Además, a diferencia del programa Apolo —exclusivo de la NASA y en el que entre 1960 y 1973 Estados Unidos destinó unos 25.800 millones de dólares de la época, que podrían compararse a más de 300.000 millones actuales—, Artemis se apoya en una amplia cooperación internacional y en la participación del sector privado. Empresas como SpaceX y Blue Origin, junto con las agencias espaciales de Europa, Canadá y Japón, han sido clave en el desarrollo del programa. "Este momento pertenece a miles de personas de catorce países", ha subrayado Kshatriya, destacando el carácter global del proyecto.

Las comparaciones con el programa Apolo son inevitables, pero ambos proyectos responden a momentos históricos muy distintos. Apolo nació de la Guerra Fría, con la URSS como adversario directo, un objetivo político claro desde la Casa Blanca y un presupuesto sin precedentes que llegó a representar más del 3,5% del PIB estadounidense. Artemis, en cambio, opera en un entorno multipolar donde el adversario más directo es China, y con una financiación compartida entre la NASA, socios internacionales y empresas privadas.

Aunque el éxito de Artemis II también llega en un contexto complejo, ya que la misión se ha desarrollado en medio de tensiones políticas crecientes y de una guerra lanzada contra Irán que no cuenta con la aprobación mayoritaria del pueblo estadounidense.

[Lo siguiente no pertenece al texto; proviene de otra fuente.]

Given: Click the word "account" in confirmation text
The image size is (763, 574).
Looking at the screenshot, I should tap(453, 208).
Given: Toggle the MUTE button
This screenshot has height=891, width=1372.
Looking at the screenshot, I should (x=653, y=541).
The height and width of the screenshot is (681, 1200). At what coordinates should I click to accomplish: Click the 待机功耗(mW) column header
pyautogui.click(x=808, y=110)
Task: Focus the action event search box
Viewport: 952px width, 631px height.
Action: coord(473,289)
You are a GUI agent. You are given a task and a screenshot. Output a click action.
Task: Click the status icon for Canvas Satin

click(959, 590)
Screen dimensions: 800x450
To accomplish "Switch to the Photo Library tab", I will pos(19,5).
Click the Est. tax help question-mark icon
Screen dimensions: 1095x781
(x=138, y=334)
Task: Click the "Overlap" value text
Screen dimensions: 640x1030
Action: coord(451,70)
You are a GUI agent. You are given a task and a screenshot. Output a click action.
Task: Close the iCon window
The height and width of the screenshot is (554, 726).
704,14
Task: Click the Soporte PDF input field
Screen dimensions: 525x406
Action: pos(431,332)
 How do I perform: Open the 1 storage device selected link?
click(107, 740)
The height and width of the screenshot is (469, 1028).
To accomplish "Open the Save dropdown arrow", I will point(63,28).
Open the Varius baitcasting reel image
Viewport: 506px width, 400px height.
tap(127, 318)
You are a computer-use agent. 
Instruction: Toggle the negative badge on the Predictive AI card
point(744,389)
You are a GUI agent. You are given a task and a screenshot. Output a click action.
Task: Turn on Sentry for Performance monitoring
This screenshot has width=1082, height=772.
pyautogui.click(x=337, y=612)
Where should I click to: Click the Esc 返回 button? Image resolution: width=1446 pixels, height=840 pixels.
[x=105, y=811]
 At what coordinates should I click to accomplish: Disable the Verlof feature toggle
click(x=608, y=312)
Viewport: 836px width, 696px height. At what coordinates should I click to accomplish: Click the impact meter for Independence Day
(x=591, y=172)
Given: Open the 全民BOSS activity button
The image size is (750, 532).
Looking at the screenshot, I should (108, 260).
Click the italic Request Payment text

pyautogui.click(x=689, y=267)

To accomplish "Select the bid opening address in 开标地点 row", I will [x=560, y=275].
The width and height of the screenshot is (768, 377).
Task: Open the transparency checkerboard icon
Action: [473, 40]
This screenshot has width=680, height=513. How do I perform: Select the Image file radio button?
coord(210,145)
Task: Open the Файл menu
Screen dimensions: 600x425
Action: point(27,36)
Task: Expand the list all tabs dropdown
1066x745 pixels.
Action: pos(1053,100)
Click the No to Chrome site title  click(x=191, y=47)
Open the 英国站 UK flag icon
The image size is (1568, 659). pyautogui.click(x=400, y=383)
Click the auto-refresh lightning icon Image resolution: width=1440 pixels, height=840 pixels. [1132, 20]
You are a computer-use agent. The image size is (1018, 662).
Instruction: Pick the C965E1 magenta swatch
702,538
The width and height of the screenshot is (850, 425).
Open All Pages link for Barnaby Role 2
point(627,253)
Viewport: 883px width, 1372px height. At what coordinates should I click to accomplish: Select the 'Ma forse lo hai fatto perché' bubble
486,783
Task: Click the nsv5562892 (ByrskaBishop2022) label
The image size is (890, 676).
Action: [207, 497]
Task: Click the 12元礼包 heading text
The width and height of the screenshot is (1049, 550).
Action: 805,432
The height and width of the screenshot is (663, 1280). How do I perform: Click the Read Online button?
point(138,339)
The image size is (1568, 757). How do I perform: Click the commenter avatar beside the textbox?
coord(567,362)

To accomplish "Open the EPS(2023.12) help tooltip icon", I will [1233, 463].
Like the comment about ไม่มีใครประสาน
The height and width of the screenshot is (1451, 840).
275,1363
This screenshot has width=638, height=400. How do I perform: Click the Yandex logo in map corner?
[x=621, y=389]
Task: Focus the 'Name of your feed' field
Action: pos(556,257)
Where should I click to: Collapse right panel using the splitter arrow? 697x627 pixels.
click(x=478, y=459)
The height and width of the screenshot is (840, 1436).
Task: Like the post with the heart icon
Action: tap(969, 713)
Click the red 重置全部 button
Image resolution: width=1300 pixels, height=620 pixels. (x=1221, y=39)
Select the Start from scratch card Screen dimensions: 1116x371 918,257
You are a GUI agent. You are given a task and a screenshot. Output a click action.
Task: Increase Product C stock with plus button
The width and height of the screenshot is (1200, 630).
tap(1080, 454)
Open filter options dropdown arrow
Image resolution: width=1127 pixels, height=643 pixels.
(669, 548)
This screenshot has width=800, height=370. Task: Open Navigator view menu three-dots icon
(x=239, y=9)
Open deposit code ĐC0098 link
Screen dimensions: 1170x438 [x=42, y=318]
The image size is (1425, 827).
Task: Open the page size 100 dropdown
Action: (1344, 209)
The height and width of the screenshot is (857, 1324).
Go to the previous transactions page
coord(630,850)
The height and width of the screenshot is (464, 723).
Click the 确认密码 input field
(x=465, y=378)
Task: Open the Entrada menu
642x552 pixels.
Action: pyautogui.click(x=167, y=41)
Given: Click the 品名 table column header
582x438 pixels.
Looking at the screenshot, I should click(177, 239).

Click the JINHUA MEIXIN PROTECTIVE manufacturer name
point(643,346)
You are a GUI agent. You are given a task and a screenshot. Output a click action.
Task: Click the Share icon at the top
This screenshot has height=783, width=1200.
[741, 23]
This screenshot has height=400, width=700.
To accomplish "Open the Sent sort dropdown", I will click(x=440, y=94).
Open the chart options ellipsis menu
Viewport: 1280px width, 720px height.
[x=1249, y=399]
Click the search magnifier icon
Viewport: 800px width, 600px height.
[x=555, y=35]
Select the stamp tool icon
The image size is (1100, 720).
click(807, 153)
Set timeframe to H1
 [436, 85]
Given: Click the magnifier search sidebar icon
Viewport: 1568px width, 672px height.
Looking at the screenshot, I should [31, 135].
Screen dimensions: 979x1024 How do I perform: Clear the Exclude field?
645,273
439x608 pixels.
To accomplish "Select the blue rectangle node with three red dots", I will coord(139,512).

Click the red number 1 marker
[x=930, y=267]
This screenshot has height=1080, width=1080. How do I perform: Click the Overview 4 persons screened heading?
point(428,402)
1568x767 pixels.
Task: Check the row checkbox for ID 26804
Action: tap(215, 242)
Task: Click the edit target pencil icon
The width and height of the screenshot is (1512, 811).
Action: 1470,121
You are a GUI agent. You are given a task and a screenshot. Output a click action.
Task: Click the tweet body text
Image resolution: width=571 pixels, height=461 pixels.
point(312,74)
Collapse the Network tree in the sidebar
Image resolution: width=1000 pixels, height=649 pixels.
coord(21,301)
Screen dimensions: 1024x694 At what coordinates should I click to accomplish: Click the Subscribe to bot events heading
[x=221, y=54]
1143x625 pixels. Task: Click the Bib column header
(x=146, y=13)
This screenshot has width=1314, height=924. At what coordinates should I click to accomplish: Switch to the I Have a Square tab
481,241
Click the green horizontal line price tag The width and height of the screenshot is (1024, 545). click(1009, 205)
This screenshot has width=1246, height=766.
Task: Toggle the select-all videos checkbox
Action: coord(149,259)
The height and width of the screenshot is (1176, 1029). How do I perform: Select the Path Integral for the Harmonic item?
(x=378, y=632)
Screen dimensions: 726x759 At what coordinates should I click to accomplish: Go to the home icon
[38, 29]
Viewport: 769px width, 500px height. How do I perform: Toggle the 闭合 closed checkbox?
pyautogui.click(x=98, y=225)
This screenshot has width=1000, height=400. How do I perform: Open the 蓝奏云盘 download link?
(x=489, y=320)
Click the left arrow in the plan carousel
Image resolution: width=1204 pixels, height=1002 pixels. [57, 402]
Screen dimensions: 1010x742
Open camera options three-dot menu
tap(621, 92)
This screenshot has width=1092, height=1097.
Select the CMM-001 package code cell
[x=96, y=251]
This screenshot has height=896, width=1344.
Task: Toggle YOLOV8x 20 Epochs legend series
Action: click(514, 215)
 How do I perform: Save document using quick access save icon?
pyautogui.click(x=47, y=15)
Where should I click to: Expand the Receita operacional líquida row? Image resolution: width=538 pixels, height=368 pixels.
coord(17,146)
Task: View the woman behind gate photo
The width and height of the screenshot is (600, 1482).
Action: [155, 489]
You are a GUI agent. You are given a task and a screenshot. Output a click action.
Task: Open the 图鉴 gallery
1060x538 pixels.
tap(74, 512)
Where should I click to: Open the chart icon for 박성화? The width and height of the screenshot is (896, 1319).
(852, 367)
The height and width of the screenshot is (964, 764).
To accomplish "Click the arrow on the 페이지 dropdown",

A esta inestabilidad se suman importantes recortes presupuestarios en los últimos años que han afectado a la NASA, incluyendo una reducción significativa del personal de la agencia espacial —hasta un 20%— y propuestas de recorte en programas científicos.

Como es habitual en él, Donald Trump ha celebrado el éxito de Artemis II en un mensaje público en la red Truth Social, calificando el viaje como “espectacular” y el aterrizaje como “perfecto”. "¡Como presidente de los Estados Unidos, no podría estar más orgulloso!", agrega, para rematar con un optimista: "¡Lo volveremos a hacer y luego, la próxima etapa, Marte!". Pero su entusiasmo choca nuevamente con la realidad. La semana pasada, la Casa Blanca propuso un presupuesto de la NASA para 2027 que recortaría 3.400 millones de dólares de su unidad científica y cancelaría unas 40 misiones.

Culmina con éxito la misión Artemis II.

La cápsula Orion, después de amerizar, mientras los equipos de rescate se disponen a sacar a los cuatro astronautas. EFE/ J. KOWSKY / NASA

Un mensaje de futuro

En un momento de creciente desconfianza hacia los grandes oligarcas tecnológicos, que acumulan un poder económico y político sin precedentes, la misión ha servido también como recordatorio del impacto positivo de la ciencia y la tecnología en la sociedad. Los casi diez días de misión han levantado gran expectación en todo el mundo, hasta el punto de que la reentrada en la atmósfera y el amerizaje frente a la costa de California ha sido seguido por más de tres millones de espectadores, que presenciaron la maniobra en directo a través del canal oficial de la NASA.

Después de que la misión Artemis II haya culminado con éxito, la atención se centra ahora en Artemis III, que incluirá pruebas de acoplamiento en órbita terrestre, como paso previo al esperado regreso de astronautas a la superficie lunar previsto con Artemis IV en 2028. Aunque persisten retrasos como el desarrollo de los módulos de aterrizaje, fundamentales para volver a pisar la superficie del satélite, la hoja de ruta es clara: establecer una presencia sostenible en la Luna que sirva de trampolín hacia Marte, un salto previsto para finales de la década de 2030, como pronto.

“Hace cincuenta y tres años, la humanidad abandonó la Luna. Esta vez, regresamos para quedarnos”, asegura el administrador asociado de la NASA, Amit Kshatriya. Este ha sido quizá el mejor resumen del éxito de la misión Artemis II.